The shift comes as part of a broad reorganization Chambers announced on in
late August. Key executive roles are also in flux. Mario Mazzola, who flirted
with retirement last year after running Cisco’s corporate products division,
will now oversee all product development, in effect making him No 2 in the
company. And Chamber’s former big picture guy? Michelangelo Volpi, who oversaw
much of Cisco’s acquisition binge as chief strategy officer, will now run the
Internet switching and services unit and report to Mazzola.
Less overlap
Cisco will also carve its product-development unit into 11
technology-specific groups and eliminate three customer-oriented units. Chambers
is counting on the moves, in part, to stomp out redundant engineering efforts
and boost accountability. Earlier this year, for instance, several divisions
were working on similar router projects all geared toward the same customers.
"This will help us get a lot more wood behind each arrow," says
Mazzola.
But can Mazzola quickly morph Cisco from a savvy buyer of technology to a
full-fledged innovator? After all, creating products on your own is entirely
different from buying technology and improving on it or integrating it with
other products. Furthermore, considering Cisco’s entrenched product lines and
formula for success, it won’t be easy getting executives to suddenly chase new
ideas. "The bigger a company is and the more legacy it has, the harder it
becomes to innovate," says one former Cisco executive. "People are
less likely to think about something in a totally new way."
Success may also require a bigger budget. Sure, Cisco spent about 22% of
sales this summer on research and development, on par with rivals like Nortel
Networks and Juniper Networks. But quickly squeezing winning products out of
R&D without dramatically hiking its budget will be a stretch. "That’s
going to be a big question," says Merrill Lynch analyst Sam Wilson.

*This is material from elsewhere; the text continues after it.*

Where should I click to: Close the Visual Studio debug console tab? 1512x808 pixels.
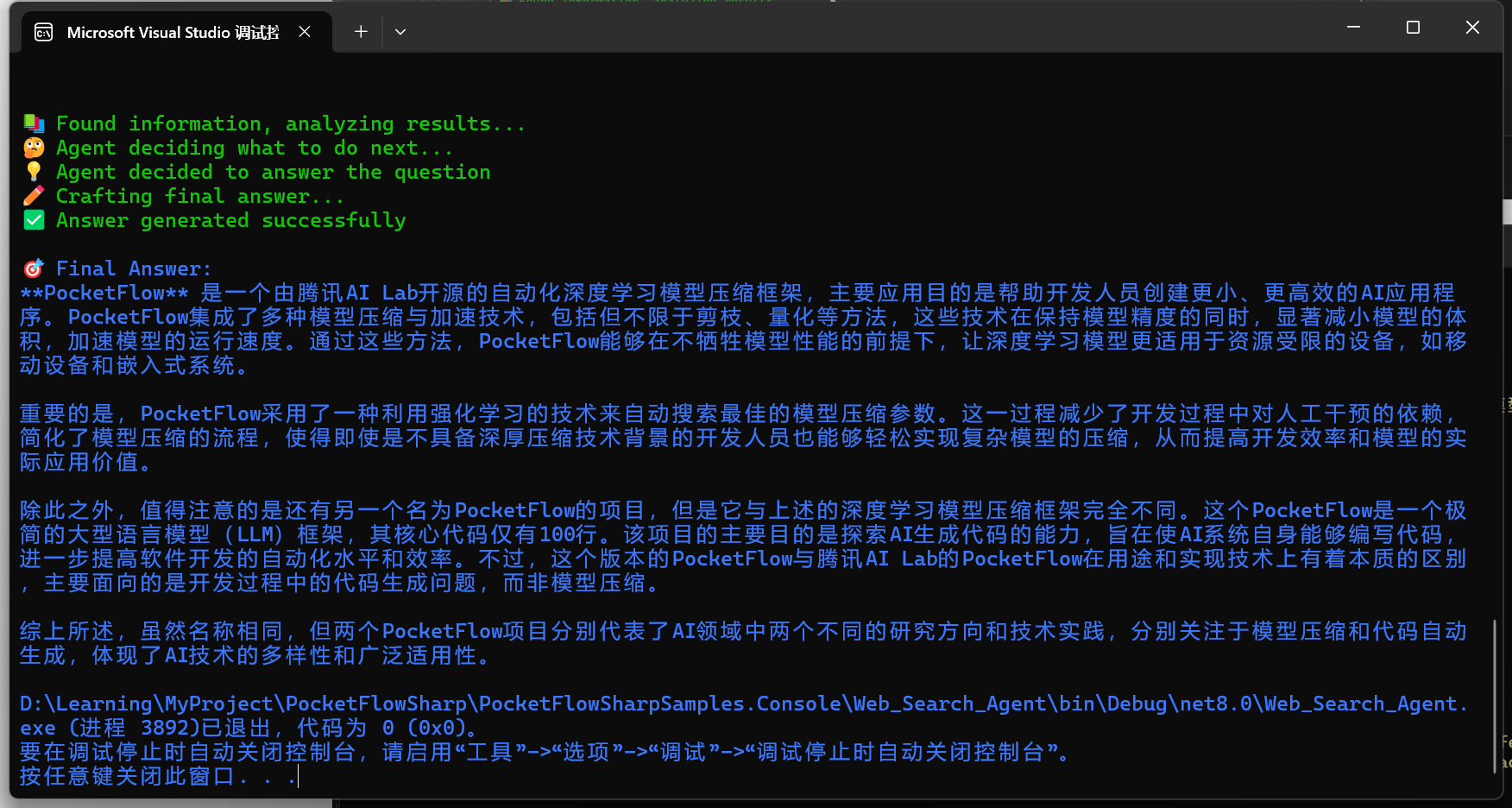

To be sure, Cisco has had homegrown hits. Its recently released The 12000
Internet Router helped it win back about 5% of the high end of that market from
Juniper Networks in the second quarter, according to Infonetics Research.

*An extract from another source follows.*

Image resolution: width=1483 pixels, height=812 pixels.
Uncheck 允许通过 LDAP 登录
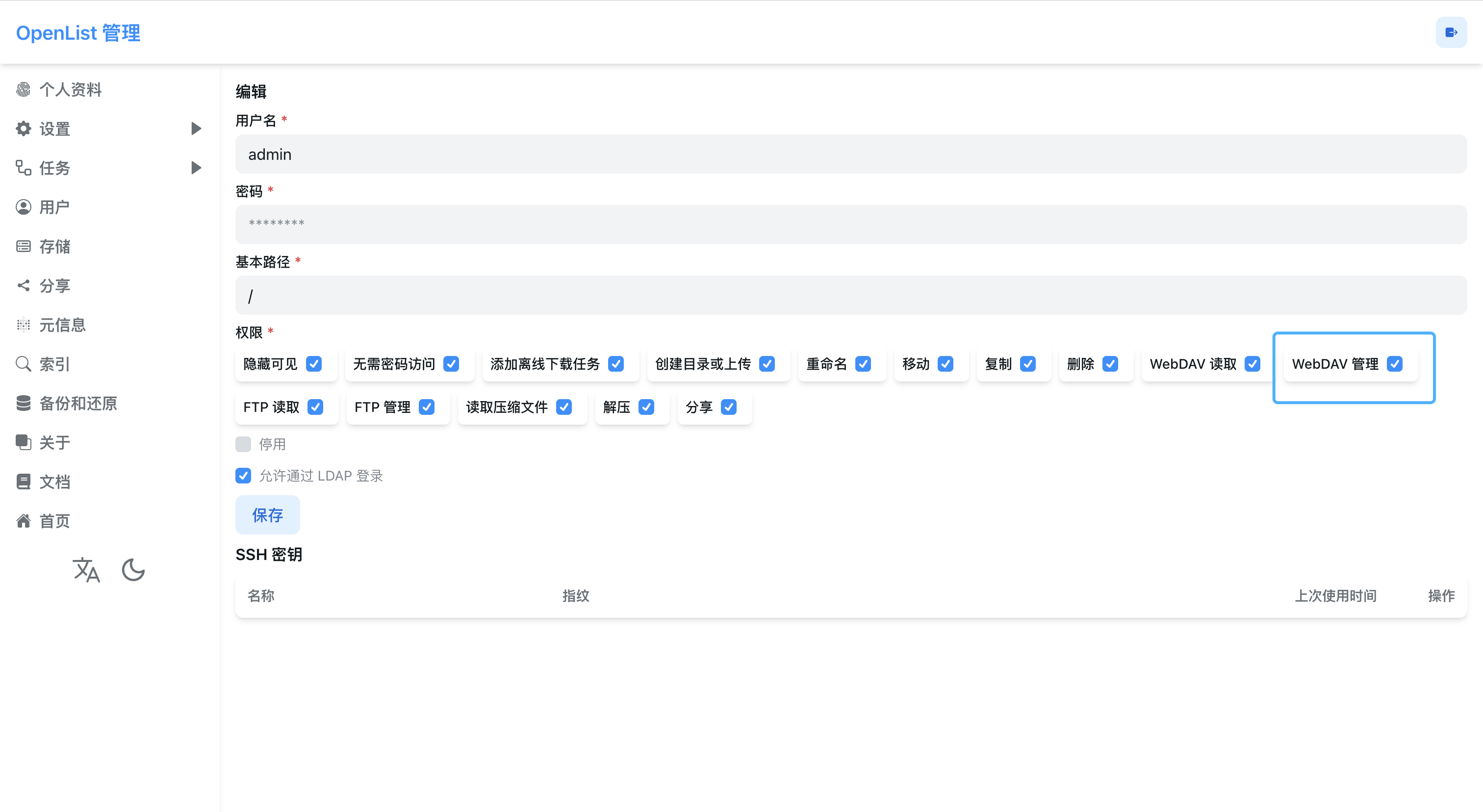click(243, 475)
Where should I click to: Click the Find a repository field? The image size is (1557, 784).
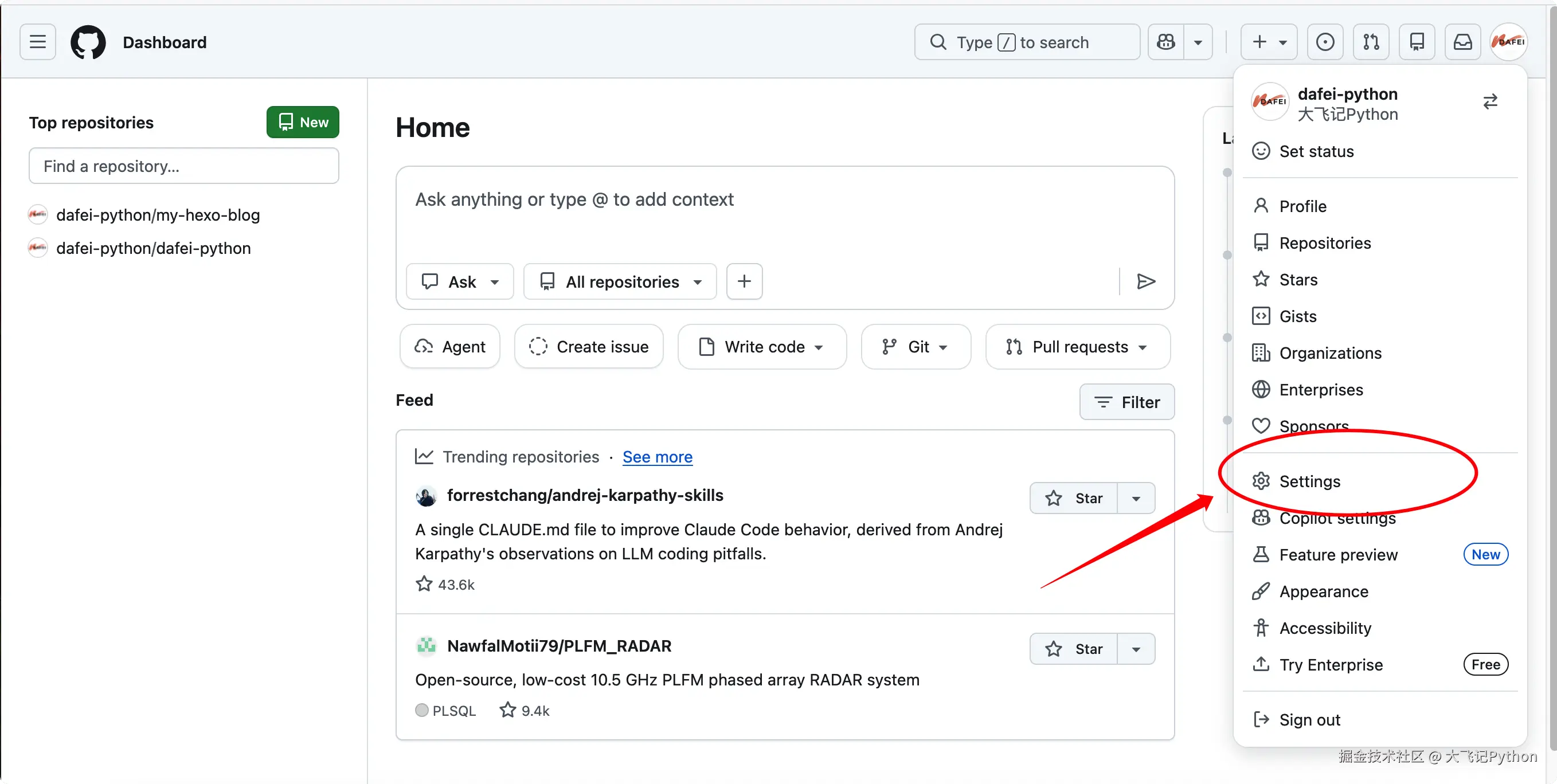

But Mazzola, a top-flight operations man, will have to build on that success
if he hopes to pull Cisco from its Internet slump. After joining Cisco in 1993
through its acquisition of Crescendo Communications, he built the company’s
switching business from scratch to more than 40% of its $22.3 billion in 2001
sales. He’s considered to be a remarkable technologist with a good feel for
product trends and fits. And that Mazzols had better be. Otherwise, he
might start regretting that he didn’t opt for retirement.